If you want any more of an interpretation, well then you've already given it: $\psi(r,t)$ is the thing such that $\int_R\ \lvert \psi(r,t) \rvert^2\ \mathrm{d}V$ is the probability of the particle being observed in the region $R$ at time $t$. You can loosely think of it as a "square root" of a probability distribution.

The reason the "square root" interpretation is not quite right, and probably the reason you aren't satisfied with the $\int_R\ \lvert \psi(r,t) \rvert^2\ \mathrm{d}V$ definition, is that any particular instance of $\psi(r,t)$ carries extraneous information beyond what is needed to fully specify the physics. In particular, if we have $\psi_1$ describing a situation, then the wavefunction defined by $\psi_2(r,t) = \mathrm{e}^{i\phi} \psi_1(r,t)$ gives identical physics for any real phase $\phi$.

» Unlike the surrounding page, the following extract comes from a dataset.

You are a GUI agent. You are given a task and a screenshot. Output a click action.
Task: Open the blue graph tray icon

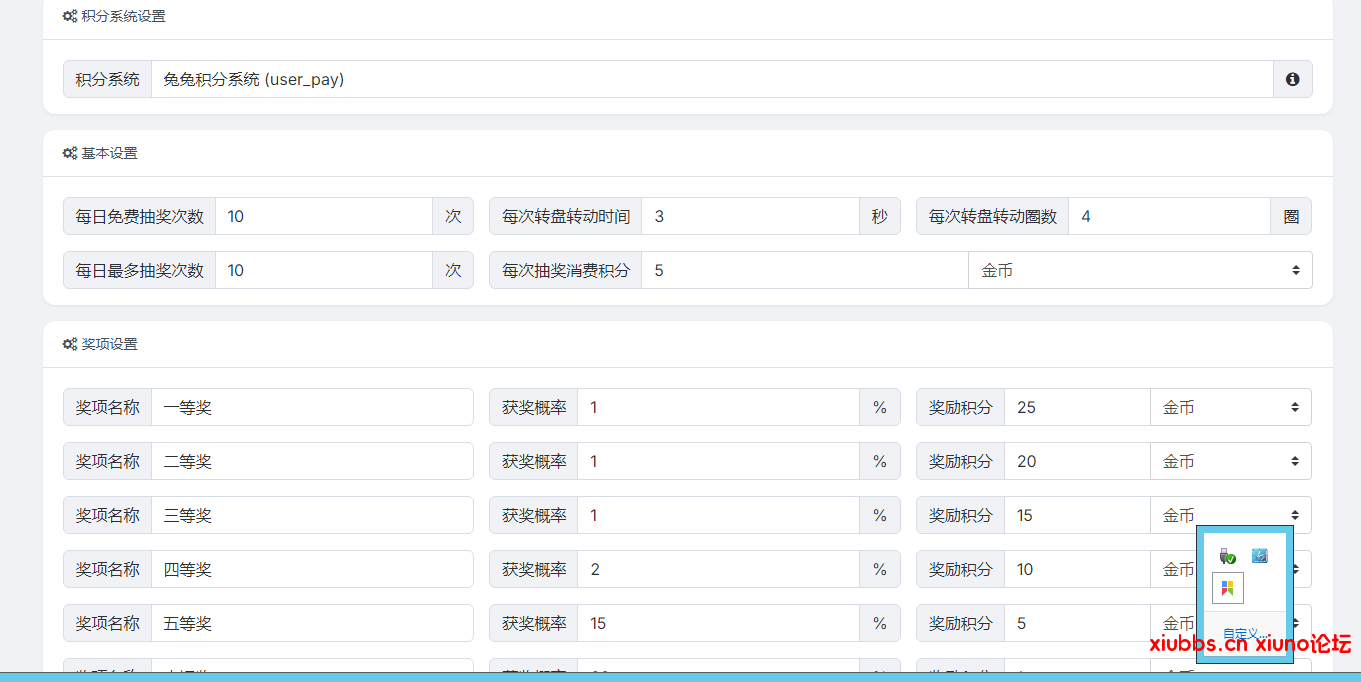coord(1260,555)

So the return value of the wavefunction itself is not a physical observable -- one always takes a square magnitude or does some other such thing that projects many mathematically distinct functions onto the same physical state. Even once you've taken the square magnitude, $\lvert \psi(r,t) \rvert^2$ arguably isn't directly observable, as all we can measure is $\int_R\ \lvert \psi(r,t) \rvert^2\ \mathrm{d}V$ (though admittedly for arbitrary regions $R$).


1You can check that $-d/2$ is necessarily the exponent. We need some unit such that squaring it and multiplying by the $d$-dimensional volume becomes a probability (i.e. is unitless). That is, we are solving $X^2 L^d = 1$, from which we conclude $X = L^{-d/2}$.